In the World Wide Web, the biggest and the cheapest web store usually wins. However, most people buy only in their own language, even if they could understand and speak other languages. Users appreciate service, and using one’s own language is the best service there is. High translation costs have prevented the competition from foreign countries and other linguistic areas from entering new markets. Therefore many country-wide or local web stores have been safe so far. To be successful, it has been sufficient to have the biggest and cheapest web store within one country and one language. Now those days are gone.

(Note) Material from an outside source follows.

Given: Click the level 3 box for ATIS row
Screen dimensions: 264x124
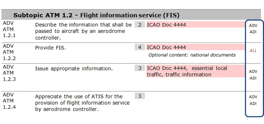Looking at the screenshot, I should [x=140, y=96].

eBay shows us that MT technology is quickly maturing and enables entering local markets without the so-far prohibitive translation costs. MT has expanded eBay’s customer base considerably without too high cost. Using MT this way seems to be a no-brainer now that the technology is good enough. Indeed, others are quickly following eBay. Recently Amazon acquired an MT company and is now developing its own MT infrastructure. In addition, every global internet giant (e.g. Google, Microsoft, Baidu, Yandex, Alibaba, etc.) seems to already have its own translation technologies or at least is looking for a suitable technology to acquire.

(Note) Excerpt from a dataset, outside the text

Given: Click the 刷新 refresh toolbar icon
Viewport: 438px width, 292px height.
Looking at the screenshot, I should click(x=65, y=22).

Is own MT team and technology necessary to compete against the internet giants? Well, at least the quality of general MT systems, like Google Translate, is not sufficient enough for most commercial translation needs. To achieve acceptable and good-enough results the MT must be customized for each web store. Traditionally, MT customization has been very expensive and the primary task of the internal MT teams.

Luckily for smaller web stores, the technology is evolving quickly. The cost of MT customization is decreasing rapidly to become a viable alternative for smaller web stores too, with only few small steps behind the quality of dedicated MT teams of the internet giants. While the giants certainly have a big lead, the most agile smaller web stores might be able to get their MT customized just in time to prepare for the increasing competition – and expand their market to some new languages too.